**EXERCISE PROMPT**
Copy out the rows below, changing every "screenshot" to "image" and keeping everything else the same. Omit the pictures from your answer.

**THE INPUT**
■ ■ ■ ■ ■

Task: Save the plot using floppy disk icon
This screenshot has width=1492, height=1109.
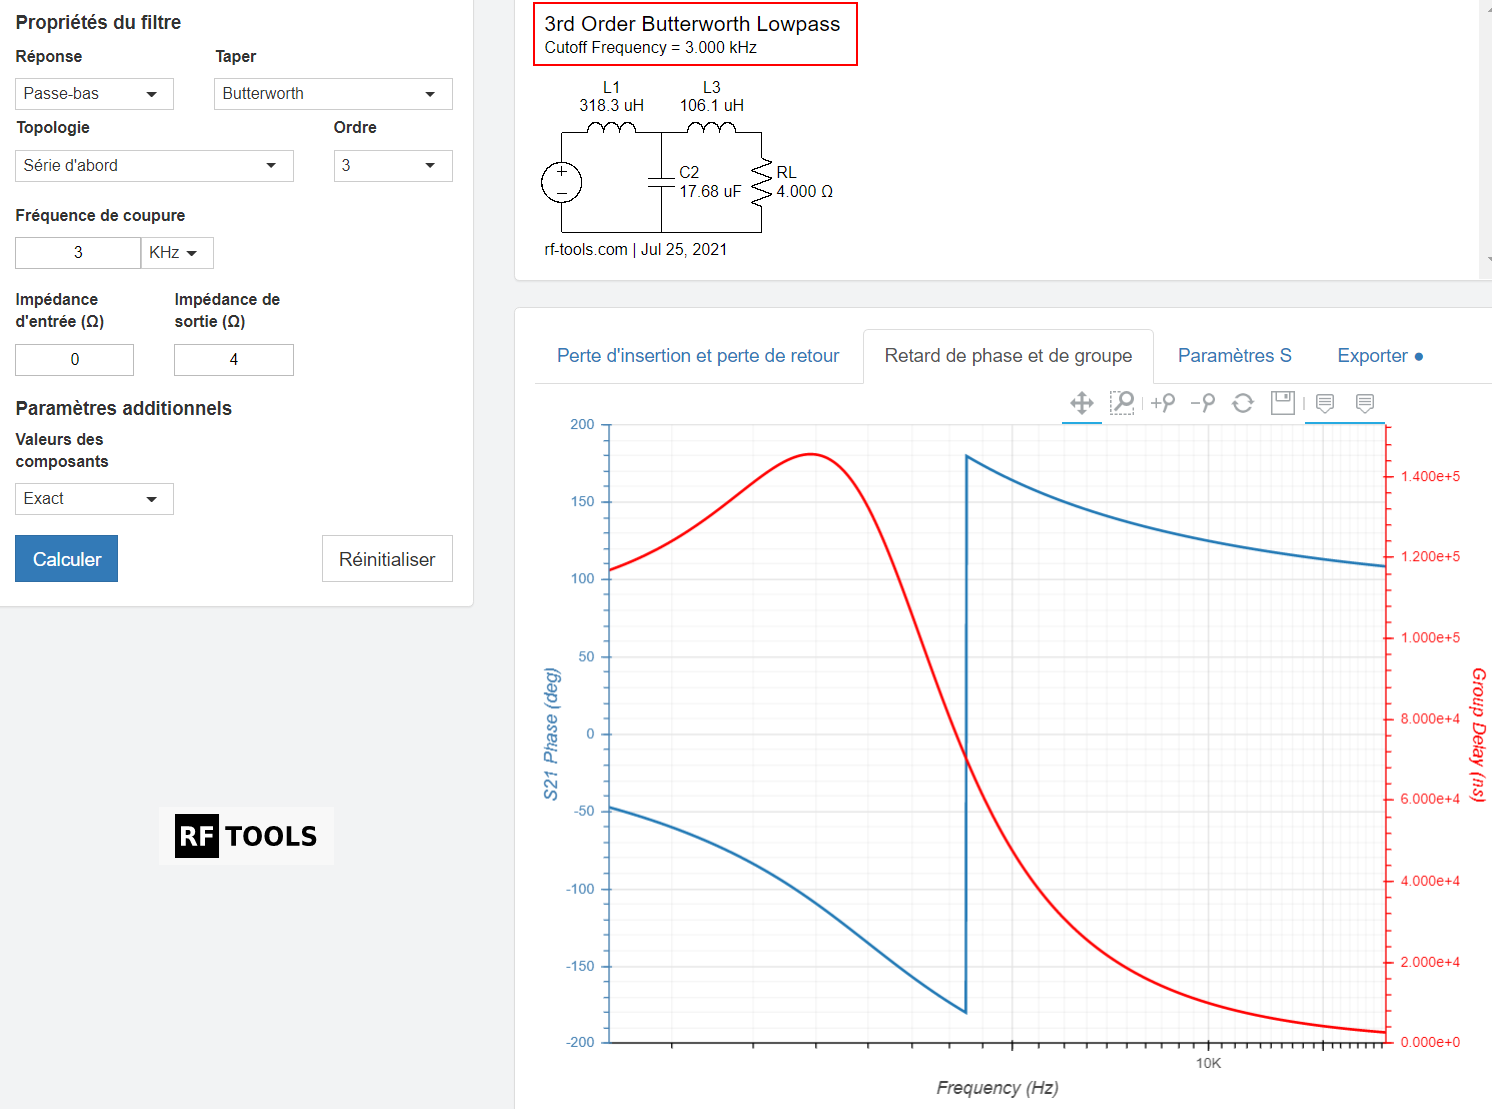Action: (x=1282, y=403)
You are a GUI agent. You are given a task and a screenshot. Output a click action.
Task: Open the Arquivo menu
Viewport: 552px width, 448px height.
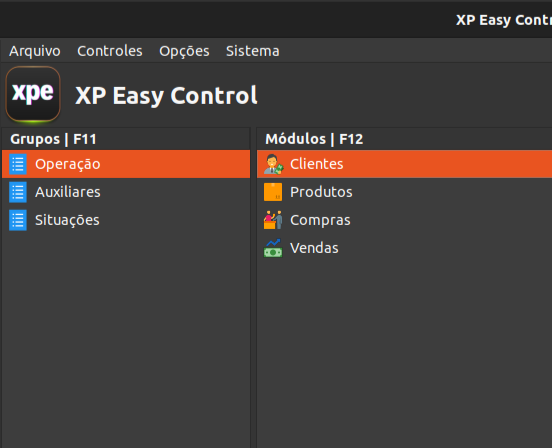tap(35, 51)
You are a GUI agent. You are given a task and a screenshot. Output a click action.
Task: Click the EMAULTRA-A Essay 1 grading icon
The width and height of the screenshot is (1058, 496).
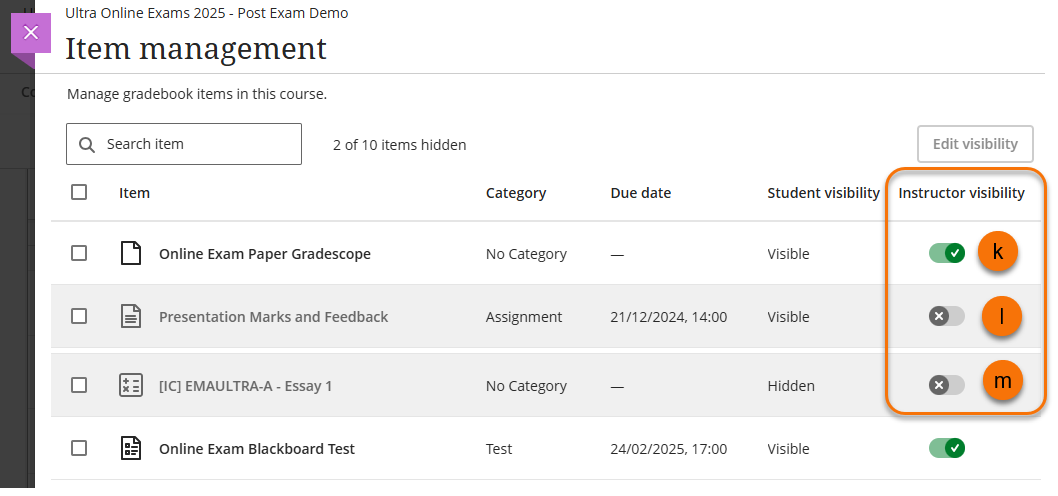tap(130, 386)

■ ■ ■ ■ ■

**WRITTEN RESPONSE**
Task: Save the plot using floppy disk icon
This image has width=1492, height=1109.
Action: (x=1282, y=403)
You are a GUI agent. You are given a task and a image. Output a click action.
Task: Open the Arquivo menu
Viewport: 552px width, 448px height.
tap(35, 51)
You are a GUI agent. You are given a task and a image. Output a click action.
Task: Click the EMAULTRA-A Essay 1 grading icon
The width and height of the image is (1058, 496).
tap(130, 386)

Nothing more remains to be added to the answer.